Page excerpt =
◆ ◆ ◆ ◆
There's quite simply no easy fix here. The best schools (and yes, that includes many public schools) are teaching a variety of skills that help the students whether they're going on to college, a trade school, or straight into work. And I suspect that those schools would be competitive or even beat Japan and Finland.

But just look at the conditions of some schools. --Detroit is making the news for schools that are falling apart and infested with rats and worse. When the government won't even provide funds to provide a clean, safe space for students to learn, just how much can you expect from the teachers and students?

Most of us don't feel good about going through increasingly intrusive screening at airports. Imagine how students at some of the schools in New York feel having to stand in long lines and go through metal detectors every day before class. Do you really expect them to respect an environment when they're put through that?

In Kansas they're trying to defund the state's Supreme Court because they ruled that the funding of public schools was inadequate and distributed unfairly to the point of being unconstitutional.

Look at the Republican candidates all crowing about how they'll shut down the Department of Education if they're elected. Don't get me wrong, like all government agencies, some reform is needed, but there are plenty of examples to show why the department is necessary!

There are other factors in play as well, of course - as much as people would like to pretend otherwise, there are a lot of people living in poverty in the US, and students living in poverty consistently do worse in school than middle and upper class students.
◆ ◆ ◆ ◆
Required tasks =
[1] Summarize the passage on U.S. schools in two sentences.
[2] In the passage on U.S. schools, swap "rats" for "mice" and write out the part starting with "But just look" and going on through "teachers and students?".
[3] According to the passage on U.S. schools, why are people in Kansas trying to defund the state's Supreme Court?

Source material =
◆ ◆ ◆ ◆
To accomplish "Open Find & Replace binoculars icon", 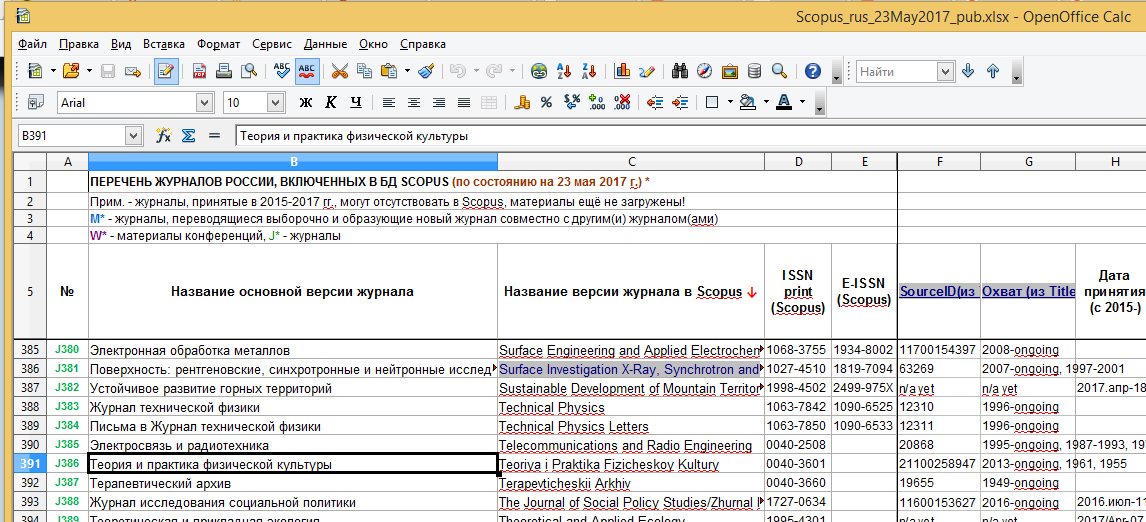I will 680,71.
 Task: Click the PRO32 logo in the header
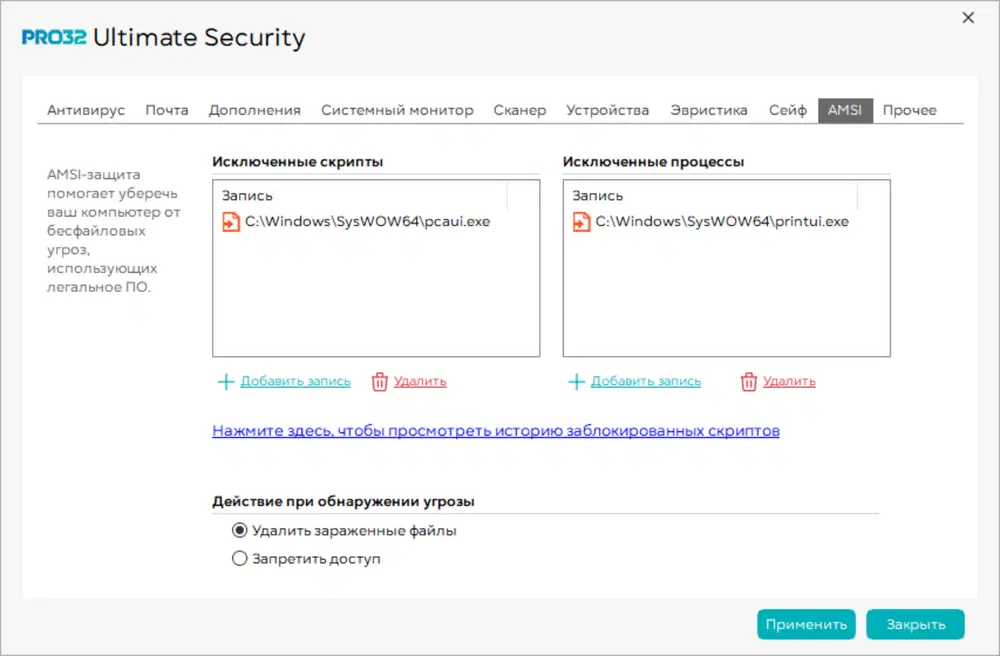click(x=55, y=39)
◆ ◆ ◆ ◆
Solutions to the exercise =
[1] The best schools, including many public ones, teach a variety of skills that help students whether they go on to college, a trade school, or straight into work, and the author suspects those schools could compete with or even beat Japan and Finland. However, there is no easy fix, given Detroit's decaying, rat-infested schools, daily metal detectors at some New York schools, Kansas efforts to defund the state Supreme Court over a school-funding ruling, Republican candidates' pledges to shut down the Department of Education, and widespread poverty, which consistently leads students to do worse in school.

[2]
But just look at the conditions of some schools. --Detroit is making the news for schools that are falling apart and infested with mice and worse. When the government won't even provide funds to provide a clean, safe space for students to learn, just how much can you expect from the teachers and students?

[3] Because the court ruled that public school funding was inadequate and distributed unfairly to the point of being unconstitutional.